O uso de probióticos na DII tem sido discutido como uma estratégia plausível na tentativa de equilibrar a microbiota intestinal, o que pode contribuir para a terapia medicamentosa, pois estudos demonstram haver um efeito sinérgico entre medicamentos anti-inflamatórios utilizados para o tratamento e os probióticos (7-9). Sabe-se que o uso dos probióticos auxilia a manter a remissão da doença, sugerindo-se que a suplementação adequada de probióticos causa uma melhora do sistema imunológico em indivíduos portadores dessas doenças, o que pode promover melhora na qualidade de vida desses pacientes (7, 10). Dessa forma, o objetivo deste estudo foi demonstrar através de uma revisão os efeitos do uso de probióticos em pacientes com doenças inflamatórias intestinais.
METODOLOGIA
A metodologia utilizada foi a revisão bibliográfica, que se baseia em estudos para identificar, selecionar e avaliar criticamente pesquisas consideradas relevantes, contribuindo também como suporte teórico e prático para a análise da pesquisa bibliográfica classificatória (9). Primeiro, identificou-se o tema e a seleção da hipótese ou questão de pesquisa; em seguida, foram estabelecidos os critérios de inclusão e exclusão de estudos/amostragem; a partir disso, foram definidas as informações a serem extraídas dos estudos selecionados/ categorização dos estudos; logo após, os estudos incluídos foram avaliados e os resultados interpretados; e, por fim, organizou-se a apresentação dos dados da revisão/síntese do conhecimento.
Os artigos foram selecionados utilizando as bases de dados U.S. National Library of Medicine (Pubmed), Scientific Electronic Library Online (Scielo) e Biblioteca Virtual em saúde (Bireme), por meio das seguintes palavras-chave: probiótico (probiotic); doença inflamatória intestinal (inflammatory bowel disease) ou doença de Crohn (Crohn’s disease) ou colite ulcerosa (ulcerative colitis). Para orientar este estudo, elaborou-se a seguinte questão: “O uso de probióticos apresenta benefícios em indivíduos com doença inflamatória intestinal?”, de acordo com os seguintes critérios de inclusão: que mencionassem o uso de probiótico em indivíduos com doença inflamatória intestinal, que foram indexados nas bases de dados, que foram publicadas em português, inglês ou espanhol entre 2012 e 2022 e estavam disponíveis na íntegra. Todos os artigos com acesso restrito e revisão da literatura foram excluídos. Também foram excluídos estudos que não descreviam o protocolo utilizado, aqueles que utilizavam probióticos em conjunto com outras substâncias isoladas. Após a utilização das bases de dados para pesquisa, inicialmente, foram encontrados 258 estudos com os termos de busca. Utilizou-se o instrumento de exclusão do estudo, não apresentando aqueles que não atendiam aos critérios estabelecidos. Em seguida, para dar continuidade à seleção, os títulos foram lidos e excluídos 219 artigos, restando 39 estudos.

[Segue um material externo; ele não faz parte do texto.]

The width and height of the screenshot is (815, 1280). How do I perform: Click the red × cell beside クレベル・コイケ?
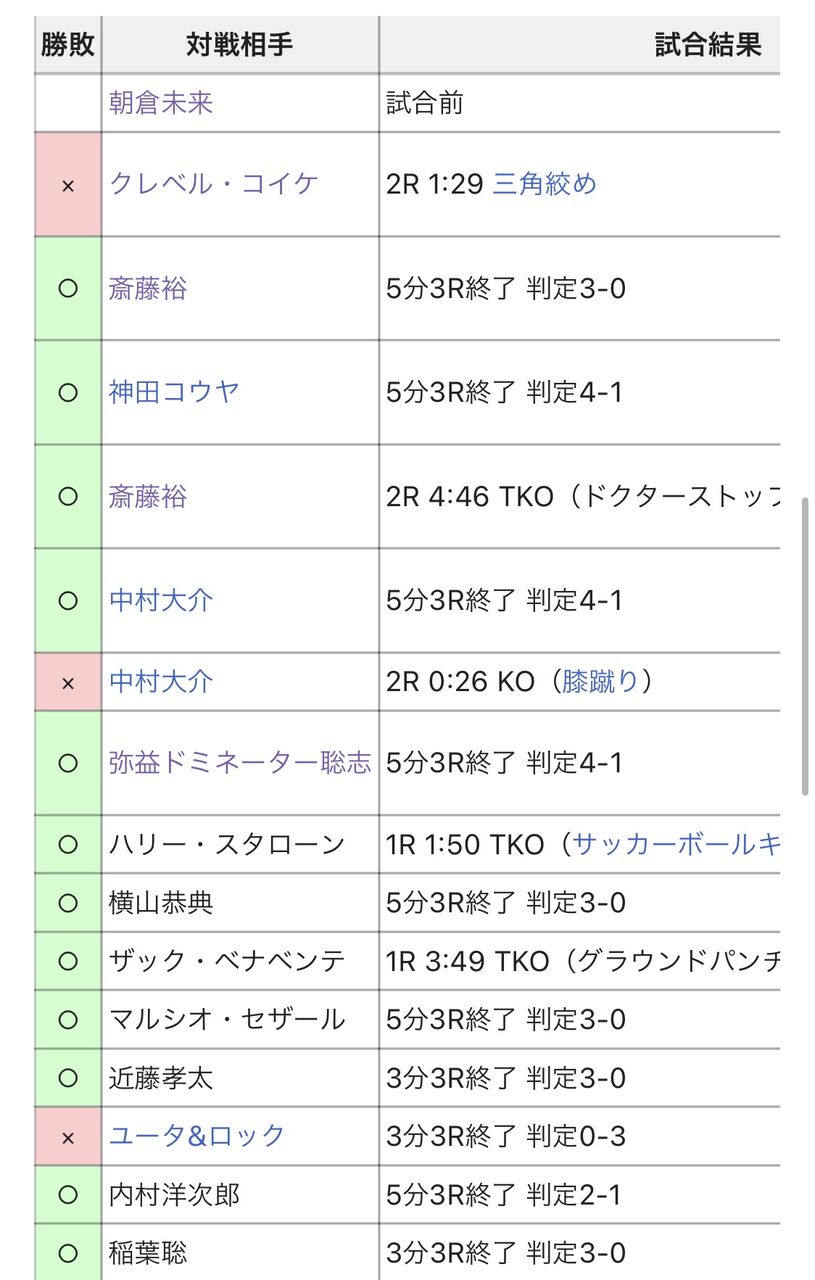(68, 184)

Posteriormente, procedeu-se à leitura dos respetivos resumos, a fim de verificar a adequação do estudo à principal questão levantada para investigação. Nesta fase, foram excluídos 24 estudos, resultando em 15 estudos. Depois disso, 4 estudos foram excluídos por não disponibilizarem gratuitamente a obra na íntegra. Ao final da pesquisa, foram avaliados 11 estudos. Assim, apenas 11 estudos preencheram os critérios de inclusão pré-estabelecidos. Para a extração dos dados dos artigos incluídos, foram investigadas sua identificação, características do método abordado nos estudos, avaliação do rigor metodológico, intervenções estudadas e resultados encontrados. A apresentação dos dados e a discussão foram feitas de forma descritiva, permitindo a aplicabilidade desta revisão na prática da suplementação probiótica em doenças inflamatórias intestinais. Os artigos incluídos neste estudo são apresentados na Tabela 1.
RESULTADOS
No presente trabalho, foram observados onze estudos que fizeram o uso de probióticos em pacientes com DC ou CU. Em relação à idade dos participantes, dos estudos apresentados, observou-se que o estudo de Fedorak (2015) avaliou pacientes maiores de 16 anos; os estudos 1, 3, 4, 6, 10 e 11 fizeram suplementação probiótica em adultos (12, 14, 15, 17, 21 e 22) e quatro estudos avaliaram adultos e idosos (16, 18-20). Em relação ao tamanho da amostra, seis estudos analisaram uma amostra inferior a 100 participantes (15-17, 20-22), enquanto os outros cinco estudos apresentavam amostra superior a 100 indivíduos (12-14, 18, 19).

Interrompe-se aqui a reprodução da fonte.